One analyst said the army, threatened with a shrinking role in the nation's politics as it is called to account for past human rights abuses, is cashing in on the unrest to strengthen its territorial grip.
"The feelings among Christians of being treated unjustly has ignited the unrest," Thamrin Amal Tamagola, a Maluku-born sociologist of the state University of Indonesia told AFP. "If you pour fuel on dry hay, it will suddenly burn to ashes," he said.
But noted historian Ong Hok Ham dismissed accusations that the military had a hand in the bloodshed. "I don't think the military is involved. The fact that the military is unable to end the violence has already tarnished its image," Ong said.
Tamagola maintained that the army's "hidden agenda" has driven the conflict, which has left at least 1,700 dead and hundreds of thousands displaced since January last year.
"Unrest is used as a tool by the military to justify their stronger presence in provinces so that the wind of reform does not blow too hard on them," he said.
Reforms were introduced after the 1998 fall of president Suharto, under whom the military was all-powerful in Indonesia.
Traders from other Indonesian provinces began to flood into the Maluku capital of Ambon in the early 1970s and the migrants, mostly from neighboring Sulawesi island, quickly prospered.
Before the influx Christians made up 52 percent of Ambon's population but the Muslim community expanded to become the majority, Tamagola added.
He said the appointment of a Muslim governor, Akib Latuconsina, in the 1980s further fuelled the unhappiness of local Christian politicians.
Latuconsina is accused of sidelining Christian officials and preventing a former Ambon mayor from running for a second term despite his acclaimed success in running the city.
Ong agreed that tension between the Ambonese and Muslim migrants had contributed to the violence, but rejected political or religious motives. "It seems to me like brawls among high school students," he said.

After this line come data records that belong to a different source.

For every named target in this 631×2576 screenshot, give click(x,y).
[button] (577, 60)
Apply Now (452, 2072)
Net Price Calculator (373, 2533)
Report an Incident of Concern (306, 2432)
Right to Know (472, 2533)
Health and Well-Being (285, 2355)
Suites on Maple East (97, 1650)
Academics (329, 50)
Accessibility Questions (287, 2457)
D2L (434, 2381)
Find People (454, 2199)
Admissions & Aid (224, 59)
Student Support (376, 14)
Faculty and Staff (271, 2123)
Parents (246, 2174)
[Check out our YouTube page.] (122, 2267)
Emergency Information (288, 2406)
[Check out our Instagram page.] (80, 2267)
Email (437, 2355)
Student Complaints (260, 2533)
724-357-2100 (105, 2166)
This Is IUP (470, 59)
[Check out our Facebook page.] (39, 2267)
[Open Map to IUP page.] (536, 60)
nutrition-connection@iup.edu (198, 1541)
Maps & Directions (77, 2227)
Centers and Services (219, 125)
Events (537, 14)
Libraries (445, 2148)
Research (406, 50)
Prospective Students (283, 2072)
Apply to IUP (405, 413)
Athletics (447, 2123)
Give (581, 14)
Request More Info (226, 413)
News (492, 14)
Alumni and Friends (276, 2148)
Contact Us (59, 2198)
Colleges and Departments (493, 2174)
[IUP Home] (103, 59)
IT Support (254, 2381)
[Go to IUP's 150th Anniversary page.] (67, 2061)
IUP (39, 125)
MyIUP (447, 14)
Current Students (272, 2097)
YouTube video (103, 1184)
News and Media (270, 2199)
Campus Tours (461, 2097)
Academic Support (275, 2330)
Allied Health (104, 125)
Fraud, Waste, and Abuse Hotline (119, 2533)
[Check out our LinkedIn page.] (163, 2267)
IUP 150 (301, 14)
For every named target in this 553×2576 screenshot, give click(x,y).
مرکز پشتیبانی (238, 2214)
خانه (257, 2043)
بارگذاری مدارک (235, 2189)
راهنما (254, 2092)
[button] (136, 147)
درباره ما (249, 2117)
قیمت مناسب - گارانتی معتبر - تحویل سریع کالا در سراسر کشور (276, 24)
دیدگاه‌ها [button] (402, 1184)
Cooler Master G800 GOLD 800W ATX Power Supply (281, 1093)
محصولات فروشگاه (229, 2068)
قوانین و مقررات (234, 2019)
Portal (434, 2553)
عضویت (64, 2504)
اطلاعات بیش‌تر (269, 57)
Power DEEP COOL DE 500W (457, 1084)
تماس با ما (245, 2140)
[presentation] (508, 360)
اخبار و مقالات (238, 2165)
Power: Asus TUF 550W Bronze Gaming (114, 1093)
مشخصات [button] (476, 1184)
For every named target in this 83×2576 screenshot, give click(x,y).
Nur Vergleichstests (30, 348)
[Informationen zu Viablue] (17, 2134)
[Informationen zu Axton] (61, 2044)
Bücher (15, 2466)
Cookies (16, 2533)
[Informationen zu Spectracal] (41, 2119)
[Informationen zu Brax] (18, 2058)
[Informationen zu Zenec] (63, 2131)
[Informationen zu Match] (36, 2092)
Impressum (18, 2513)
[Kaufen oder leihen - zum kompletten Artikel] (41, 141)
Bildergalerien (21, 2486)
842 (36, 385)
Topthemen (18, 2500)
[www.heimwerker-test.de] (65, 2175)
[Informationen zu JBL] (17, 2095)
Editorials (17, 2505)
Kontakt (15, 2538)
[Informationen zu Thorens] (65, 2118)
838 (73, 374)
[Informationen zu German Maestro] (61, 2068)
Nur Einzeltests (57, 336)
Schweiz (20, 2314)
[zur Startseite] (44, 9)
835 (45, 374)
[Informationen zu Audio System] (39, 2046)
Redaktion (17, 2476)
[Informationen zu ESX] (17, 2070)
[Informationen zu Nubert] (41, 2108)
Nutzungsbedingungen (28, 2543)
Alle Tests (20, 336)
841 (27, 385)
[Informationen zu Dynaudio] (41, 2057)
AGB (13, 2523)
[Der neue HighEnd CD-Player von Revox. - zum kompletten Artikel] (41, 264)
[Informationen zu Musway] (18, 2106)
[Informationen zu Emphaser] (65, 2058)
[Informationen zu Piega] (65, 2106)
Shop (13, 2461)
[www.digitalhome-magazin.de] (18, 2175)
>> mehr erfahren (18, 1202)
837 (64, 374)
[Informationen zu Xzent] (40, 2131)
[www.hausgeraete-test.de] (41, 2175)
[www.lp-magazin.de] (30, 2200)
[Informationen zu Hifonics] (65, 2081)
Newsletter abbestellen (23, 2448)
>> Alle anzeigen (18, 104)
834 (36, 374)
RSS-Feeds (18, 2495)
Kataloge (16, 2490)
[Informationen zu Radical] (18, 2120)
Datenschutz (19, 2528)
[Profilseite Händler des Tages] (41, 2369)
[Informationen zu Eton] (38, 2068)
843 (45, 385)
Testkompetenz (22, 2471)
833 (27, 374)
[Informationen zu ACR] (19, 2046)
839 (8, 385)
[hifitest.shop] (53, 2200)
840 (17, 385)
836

Muslim-Christian violence on the Malukus, a former Dutch colony, has left more than 700 people dead in the past few weeks alone, many shot by security forces caught between the warring sides.
Despite the presence of some 10,000 troops, the clashes have raged unabated into the new year with both communities accusing the military of backing the other side.
The Indonesian Communion of Churches (PGI) has said it believes the violence is aimed at exterminating "the indigenous Maluku people along with their social institutions" and has been wrongly labelled as a religious conflict.
The church group has called for the deployment of international peacekeepers and said the military and police must be held accountable for their role in fanning the conflict.
"We, as a religious institution, can only facilitate efforts for reconciliation through churches. But that cannot be done well in the current circumstances," PGI chairman Sularso Sopater told AFP.
Tamagola said the government must replace governor Saleh Latuconsina (no relation to his predecessor), a Muslim, with someone more neutral, reform the whole administration and replace the army with the navy.
Calls for a jihad, or holy war, have been aired by Muslim groups following the deaths of Muslims on Halmahera island at the hands of Christians angered by the burning of a Protestant church in Ambon.
President Abdurrahman Wahid, who attended a gathering of both Christian and Muslim Maluku residents of Jakarta on Saturday, has warned he will take action against Muslims travelling to the islands to wage a jihad.